Indústria do Transporte Ignora Direitos: Aeroporto de Guarulhos Indeniza Jovem PCD em R$ 15 mil Após Situação Humilhante e Desumana

Num episódio que evidenciou a falta de empatia e respeito às necessidades de pessoas com deficiência, Vitória Cristina da Cruz Scomparim, uma jovem de 25 anos, relatou uma experiência profundamente humilhante no Aeroporto Internacional de Guarulhos, em São Paulo. Portadora de distrofia muscular, Vitória se utilizava de uma cadeira de rodas fornecida pela própria instituição para facilitar sua locomoção enquanto aguardava a chegada de sua irmã de uma viagem internacional.

Em janeiro de 2024, ao percorrer o terminal, a jovem enfrentou uma abordagem desconcertante de um segurança que a obrigou a devolver o equipamento, com a justificação de que seu uso não era permitido sem uma solicitação prévia. Apesar de seus apelos para que lhe fosse permitido retornar ao carro com a cadeira, sua solicitação foi negada. Sem alternativas, ficou relegada a um banco convencional, vivenciando um momento de intenso desconforto e discriminação.

Vitória expressou sua indignação ao afirmar que “faltou prudência e preparo humano”. Para ela, a situação expôs uma falha estrutural na abordagem dos funcionários do aeroporto, que, embora tecnicamente capacitados, não estavam prontos para lidar com a dignidade de um ser humano em uma situação delicada. Sua mãe, que também presenciou a cena, tentou interceder sem sucesso em defesa da filha.
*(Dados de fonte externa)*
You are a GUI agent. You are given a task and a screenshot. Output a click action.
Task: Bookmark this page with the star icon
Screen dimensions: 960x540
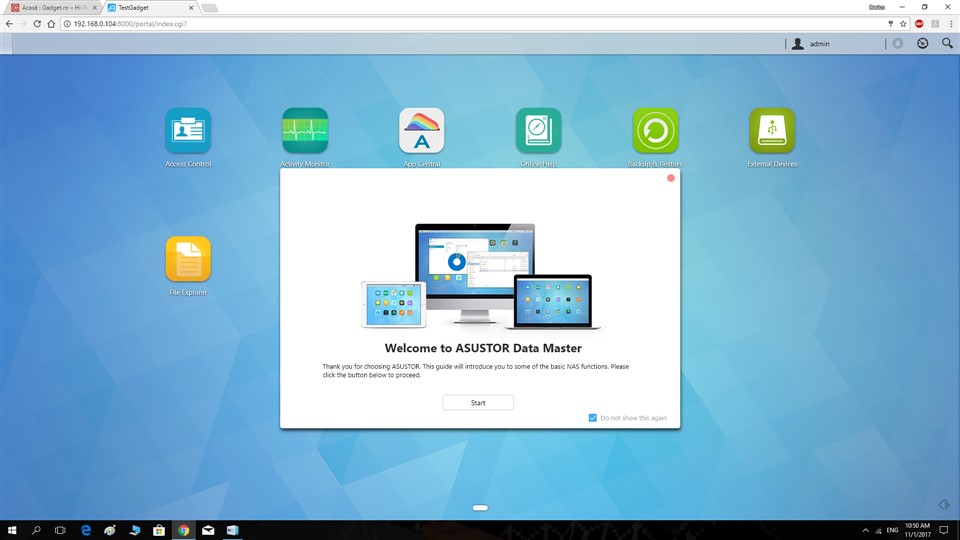[x=904, y=23]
Em um desdobramento importante, a Justiça de São Paulo reconheceu a gravidade do ocorrido, condenando o Aeroporto Internacional de Guarulhos a pagar R$ 15 mil por danos morais a Vitória. A decisão judicial destacou a violação dos direitos humanos e a fragilidade do atendimento prestado, considerando a remoção da cadeira de rodas como uma afronta à dignidade da jovem. O juiz enfatizou que a família lidou com o que lhe foi oferecido, e que o valor da indenização servirá tanto para reparar o sofrimento quanto para educar acerca da importância de um atendimento inclusivo.

A situação levantou questionamentos sobre a necessidade de maior conscientização e treinamento em relação à inclusão e ao tratamento de pessoas com deficiência em espaços públicos. O espaço continua aberto para manifestações do aeroporto, que até o fechamento desta matéria não havia se manifestado. O caso de Vitória é um lembrete da urgência de práticas mais humanas e respeitosas em serviços essenciais.